DEALING WITH FAMILY

Dealing (or NOT dealing) with family in sobriety. Family is a HUGE trigger for me. Family can just irritate the shit out of me— they know where all my fucking buttons are— ugh…..annoying, BUT, I can either choose to let them get to me or not. Some days are better than others— meaning, if I’m taking care of myself physically, emotionally, mentally and spiritually, then I’m less likely to REACT. That’s the thing, I can either REACT or RESPOND. Responding is way better. Hey, the less amends I have to make, the better. I hate making amends and I rarely use the word hate. And sleep— getting enough sleep is important, but I don’t usually make sleep a priority and I pay for that fucking shit. I can make excuses ALL day about why I don’t get to bed at a decent hours, but that doesn’t change anything— I’m the one who suffers. Ugh…..

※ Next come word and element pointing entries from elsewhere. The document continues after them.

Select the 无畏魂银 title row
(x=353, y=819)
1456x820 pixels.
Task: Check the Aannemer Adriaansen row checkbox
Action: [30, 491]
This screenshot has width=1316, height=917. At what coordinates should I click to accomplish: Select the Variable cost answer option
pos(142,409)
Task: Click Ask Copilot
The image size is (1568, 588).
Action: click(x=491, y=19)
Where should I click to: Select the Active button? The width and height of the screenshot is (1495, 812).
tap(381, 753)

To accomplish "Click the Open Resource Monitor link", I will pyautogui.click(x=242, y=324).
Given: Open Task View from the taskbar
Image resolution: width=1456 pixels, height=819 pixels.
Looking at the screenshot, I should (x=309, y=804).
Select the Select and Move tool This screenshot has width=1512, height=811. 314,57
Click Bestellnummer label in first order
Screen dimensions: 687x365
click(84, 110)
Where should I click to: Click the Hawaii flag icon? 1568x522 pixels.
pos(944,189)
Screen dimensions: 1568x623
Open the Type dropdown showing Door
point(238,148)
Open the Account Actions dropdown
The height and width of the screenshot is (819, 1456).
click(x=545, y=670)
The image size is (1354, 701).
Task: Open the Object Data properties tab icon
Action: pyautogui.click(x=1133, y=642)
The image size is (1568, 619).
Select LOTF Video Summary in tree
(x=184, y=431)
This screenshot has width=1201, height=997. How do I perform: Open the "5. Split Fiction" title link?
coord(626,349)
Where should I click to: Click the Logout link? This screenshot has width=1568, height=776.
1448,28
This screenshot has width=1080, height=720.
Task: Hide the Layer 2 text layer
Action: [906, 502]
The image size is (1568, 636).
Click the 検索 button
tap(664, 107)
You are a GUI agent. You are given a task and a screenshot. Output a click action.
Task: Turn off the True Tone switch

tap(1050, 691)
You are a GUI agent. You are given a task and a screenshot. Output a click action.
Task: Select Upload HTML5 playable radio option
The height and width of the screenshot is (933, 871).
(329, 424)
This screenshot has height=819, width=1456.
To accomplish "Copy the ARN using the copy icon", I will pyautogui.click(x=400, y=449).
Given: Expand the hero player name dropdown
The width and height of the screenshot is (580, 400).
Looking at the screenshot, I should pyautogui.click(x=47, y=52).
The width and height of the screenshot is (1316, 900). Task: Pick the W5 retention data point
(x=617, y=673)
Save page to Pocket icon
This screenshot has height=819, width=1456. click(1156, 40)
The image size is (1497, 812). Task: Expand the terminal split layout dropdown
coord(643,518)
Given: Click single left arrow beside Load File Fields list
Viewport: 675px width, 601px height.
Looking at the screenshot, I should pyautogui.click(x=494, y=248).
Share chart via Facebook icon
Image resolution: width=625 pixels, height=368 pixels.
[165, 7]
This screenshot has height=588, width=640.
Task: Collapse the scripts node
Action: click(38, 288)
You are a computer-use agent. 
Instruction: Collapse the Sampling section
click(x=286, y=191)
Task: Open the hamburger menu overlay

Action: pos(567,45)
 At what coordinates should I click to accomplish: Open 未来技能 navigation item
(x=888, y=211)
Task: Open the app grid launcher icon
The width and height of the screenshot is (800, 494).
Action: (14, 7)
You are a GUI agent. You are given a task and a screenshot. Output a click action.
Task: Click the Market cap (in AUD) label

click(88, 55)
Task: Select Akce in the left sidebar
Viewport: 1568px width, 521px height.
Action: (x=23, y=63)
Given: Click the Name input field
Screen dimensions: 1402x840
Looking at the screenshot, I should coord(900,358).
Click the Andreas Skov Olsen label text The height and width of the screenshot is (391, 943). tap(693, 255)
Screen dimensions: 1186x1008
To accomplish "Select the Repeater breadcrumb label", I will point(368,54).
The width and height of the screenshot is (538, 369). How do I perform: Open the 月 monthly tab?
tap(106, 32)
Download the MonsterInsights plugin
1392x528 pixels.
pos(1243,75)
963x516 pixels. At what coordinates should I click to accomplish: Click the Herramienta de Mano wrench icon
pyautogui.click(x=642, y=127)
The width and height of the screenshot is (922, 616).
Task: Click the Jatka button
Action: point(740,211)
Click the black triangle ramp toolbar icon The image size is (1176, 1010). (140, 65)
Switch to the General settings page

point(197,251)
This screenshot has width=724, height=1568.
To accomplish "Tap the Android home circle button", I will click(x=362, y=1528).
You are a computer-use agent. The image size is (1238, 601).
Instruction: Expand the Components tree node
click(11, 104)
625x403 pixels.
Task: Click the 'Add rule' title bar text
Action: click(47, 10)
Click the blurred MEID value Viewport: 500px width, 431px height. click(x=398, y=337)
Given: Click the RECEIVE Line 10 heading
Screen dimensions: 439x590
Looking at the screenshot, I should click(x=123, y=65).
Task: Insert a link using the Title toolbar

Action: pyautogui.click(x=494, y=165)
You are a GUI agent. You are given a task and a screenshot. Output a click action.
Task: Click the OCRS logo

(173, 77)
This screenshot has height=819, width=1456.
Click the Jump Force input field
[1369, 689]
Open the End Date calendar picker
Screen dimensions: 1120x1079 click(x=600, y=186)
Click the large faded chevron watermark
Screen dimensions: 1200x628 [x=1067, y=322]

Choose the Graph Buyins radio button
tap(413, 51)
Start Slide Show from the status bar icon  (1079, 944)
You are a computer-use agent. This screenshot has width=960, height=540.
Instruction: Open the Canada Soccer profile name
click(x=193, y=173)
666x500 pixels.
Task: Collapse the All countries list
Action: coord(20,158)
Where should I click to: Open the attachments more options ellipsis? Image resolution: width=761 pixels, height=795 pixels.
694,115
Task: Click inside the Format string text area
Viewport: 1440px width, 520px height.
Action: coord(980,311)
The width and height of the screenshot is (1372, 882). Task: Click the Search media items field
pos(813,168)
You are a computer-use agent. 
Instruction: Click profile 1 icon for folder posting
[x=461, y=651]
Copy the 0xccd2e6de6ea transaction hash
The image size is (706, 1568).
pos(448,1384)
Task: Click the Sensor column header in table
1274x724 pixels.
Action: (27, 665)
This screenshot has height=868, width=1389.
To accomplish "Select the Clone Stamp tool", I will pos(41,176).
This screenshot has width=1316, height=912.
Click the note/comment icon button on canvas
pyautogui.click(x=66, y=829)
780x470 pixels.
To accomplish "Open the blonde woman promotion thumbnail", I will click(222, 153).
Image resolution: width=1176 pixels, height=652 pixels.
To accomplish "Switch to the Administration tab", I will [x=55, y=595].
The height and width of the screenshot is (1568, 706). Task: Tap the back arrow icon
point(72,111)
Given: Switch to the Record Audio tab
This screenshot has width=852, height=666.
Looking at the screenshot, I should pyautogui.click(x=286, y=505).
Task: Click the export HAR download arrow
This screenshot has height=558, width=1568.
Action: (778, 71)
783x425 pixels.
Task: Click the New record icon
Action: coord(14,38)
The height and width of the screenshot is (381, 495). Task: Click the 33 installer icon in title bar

And PAUSING. Pausing is KEY. The more I pause, the less amends I have to make. The old me would like to shoot off an angry text or email in the heat of things, but now, I’d say 90% of the time, I pause and run it by a friend before making a stupid mistake. And then other times, I’m not so gracious and I let my emotions get the better of me. Live and learn. That’s the deal— you can learn something from EVERY SINGLE INCIDENT in life— if you’re willing to.